For a discussion about counterfactual approaches to causal inference, see The Stanford Encyclopedia of Philosophy entry


There are three clusters of options for this task:

Experimental options (or research designs)

Develop a counterfactual using a control group. Randomly assign participants to either receive the intervention or to be in a control group. 

  • Control Group: a group created through random assignment who do not receive a program, or receive the usual program when a new version is being evaluated. An essential elements of the Randomized Controlled Trial approach to impact evaluation. 

Quasi-experimental options (or research designs)

Develop a counterfactual using a comparison group which has not been created by randomization.  

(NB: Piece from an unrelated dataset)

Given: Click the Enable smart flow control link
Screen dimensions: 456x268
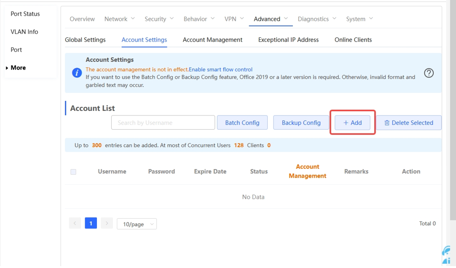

  • Difference-in-Difference (or Double Difference): comparing the before-and-after difference for the group receiving the intervention (where they have not been randomly assigned) to the before-after difference for those who did not.
  • Instrumental variables: estimating the causal effect of an intervention. 
  • Judgemental matching: involves creating a comparison group by finding a match for each person or site in the treatment group based on researcher judgements about what variables are important.
  • Matched comparisons: matching participants (individuals, organizations or communities) with a non-participant on variables that are thought to be relevant. 
  • Propensity scores: statistically creating comparable groups based on an analysis of the factors that influenced people’s propensity to participate in the program.
  • Regression Discontinuity: comparing the outcomes of individuals just below the cut-off point with those just above the cut-off point. 
  • Sequential allocation: a treatment group and a comparison group are created by sequential allocation (e.g. every 3rd person on the list).
  • Statistically created counterfactual: developing a statistical model, such as a regression analysis, to estimate what would have happened in the absence of an intervention.  

Non-experimental options

Develop a hypothetical prediction of what would have happened in the absence of the intervention. 

  • Key informant: asking experts in these types of programmes or in the community to predict what would have happened in the absence of the intervention.
  • Logically constructed counterfactual: using the baseline as an estimate of the counterfactual. Process tracing can support this analysis at each step of the theory of change. 


  • Randomized controlled trial (RCT): creates a control group and compares this to one or more treatment groups to produce an unbiased estimate of the net effect of the intervention.